Raw data:
----
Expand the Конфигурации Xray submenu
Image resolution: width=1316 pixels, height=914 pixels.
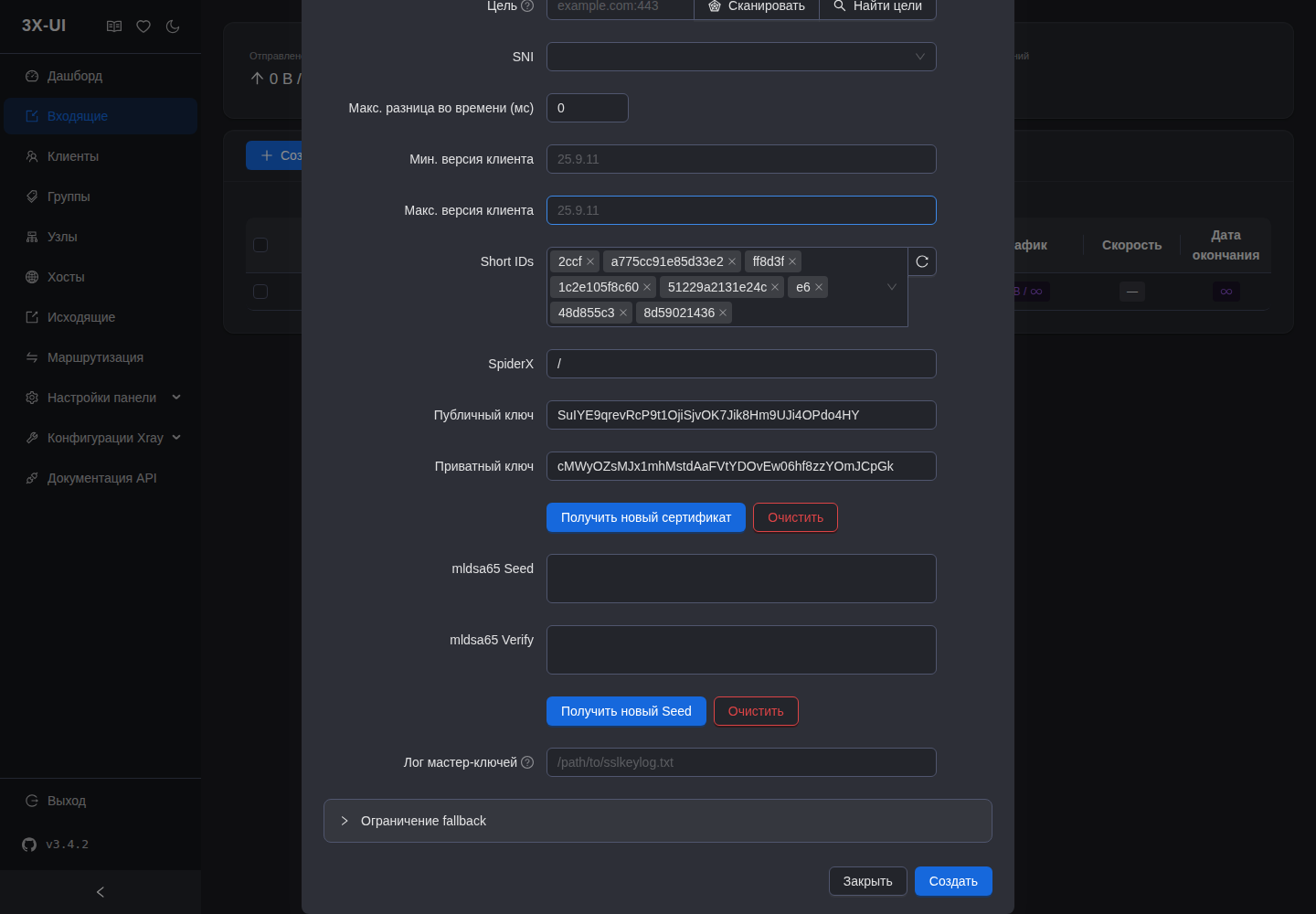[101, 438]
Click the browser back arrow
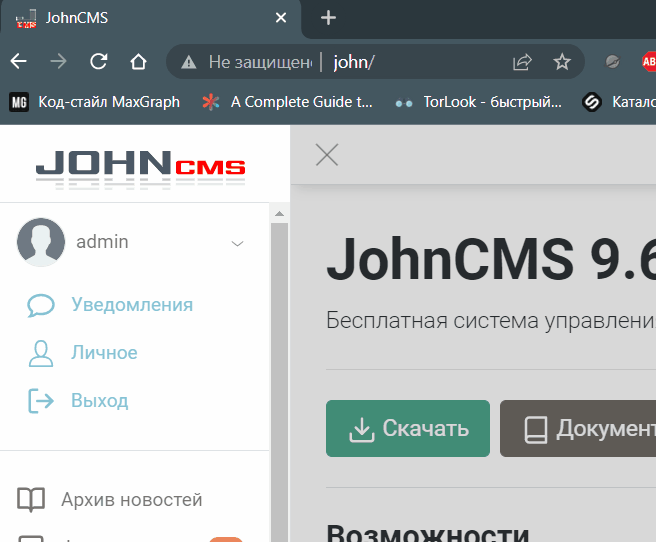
----
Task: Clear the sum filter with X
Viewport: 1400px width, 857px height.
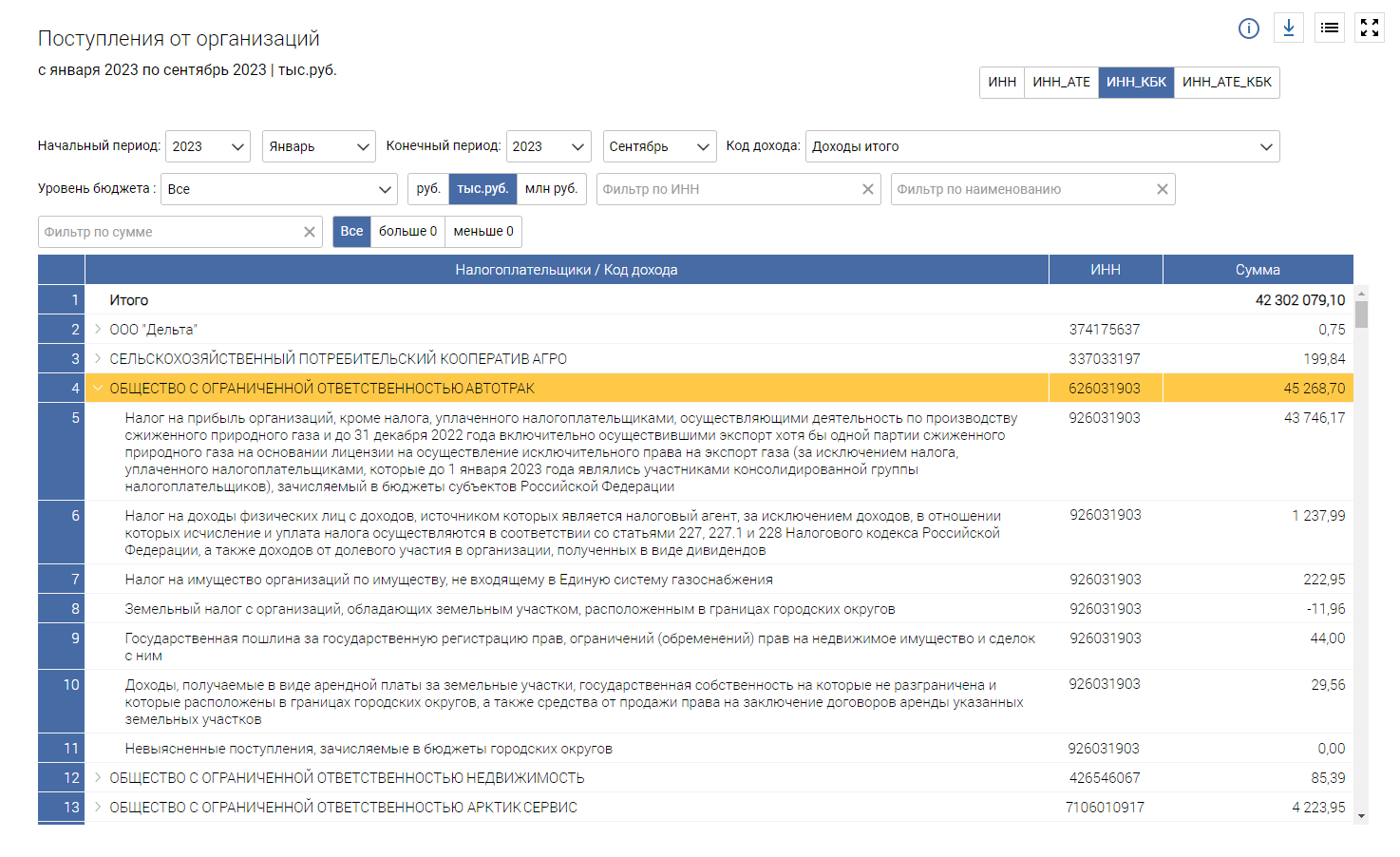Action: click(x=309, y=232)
----
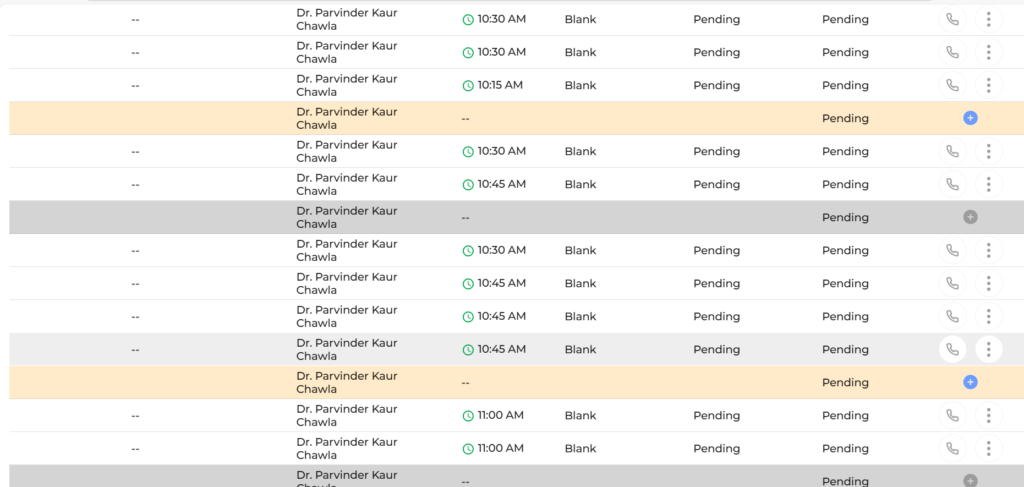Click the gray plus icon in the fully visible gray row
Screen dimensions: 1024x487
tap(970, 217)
----
Copy nothing but the lines above from the one with "Expand the Конфигурации Xray submenu" to the one with "Click the browser back arrow", inclusive, word for word. Leave every picture out.

Expand the Конфигурации Xray submenu
Image resolution: width=1316 pixels, height=914 pixels.
[101, 438]
Click the browser back arrow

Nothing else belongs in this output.